== Data listing
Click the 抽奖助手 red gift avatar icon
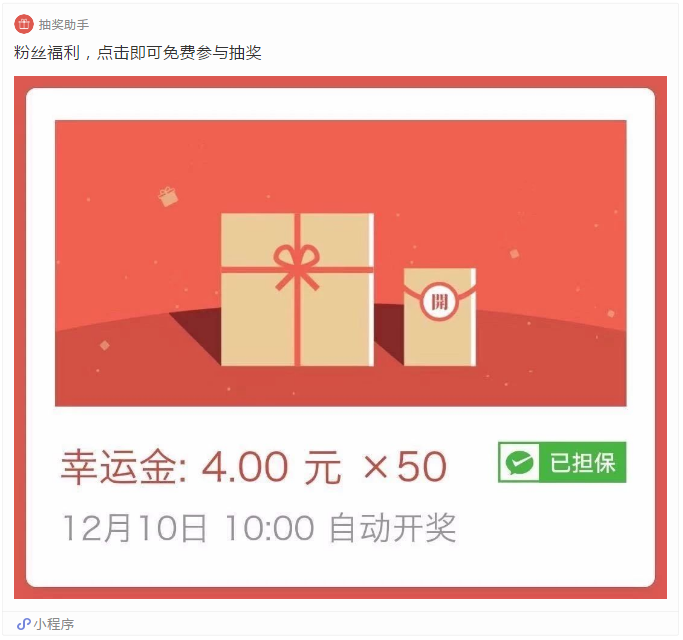 point(24,24)
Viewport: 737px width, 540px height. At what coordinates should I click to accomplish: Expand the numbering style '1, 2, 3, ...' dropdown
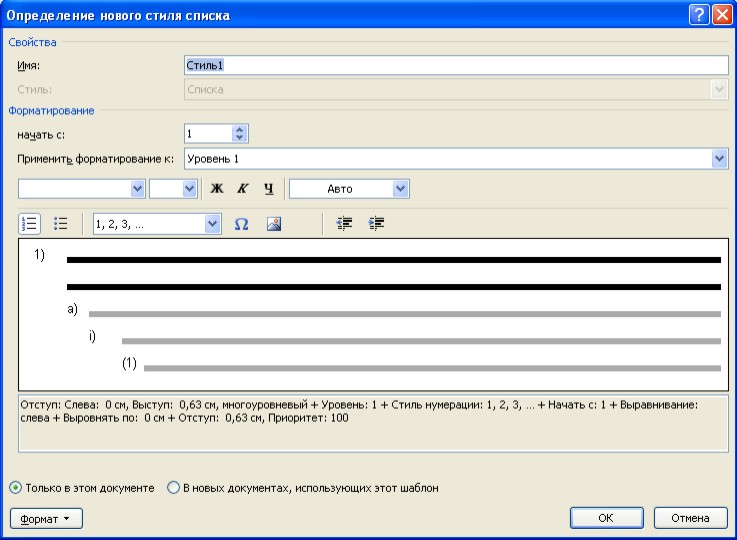(x=212, y=225)
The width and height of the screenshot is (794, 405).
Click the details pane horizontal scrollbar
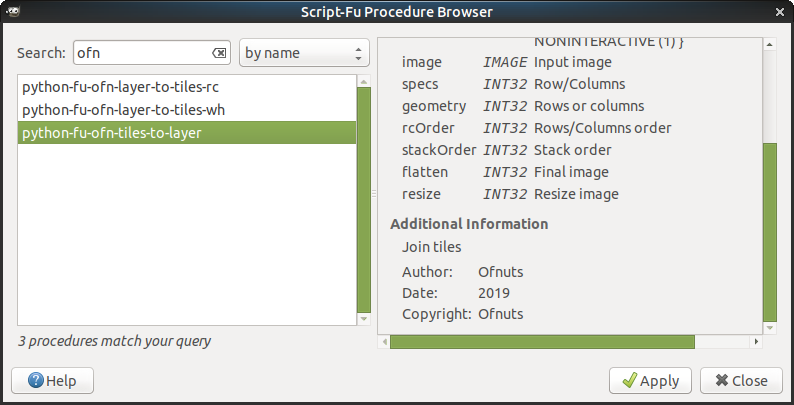[x=541, y=342]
====
--- To do ---
Change every "scrollbar" in the items to "scroll bar" and write the items out again with everything else unchanged. Leave out the pictures.

--- Written solution ---
Click the 抽奖助手 red gift avatar icon
 point(24,24)
Viewport: 737px width, 540px height. At what coordinates should I click to accomplish: Expand the numbering style '1, 2, 3, ...' dropdown
(x=212, y=225)
The width and height of the screenshot is (794, 405).
Click the details pane horizontal scroll bar
[x=541, y=342]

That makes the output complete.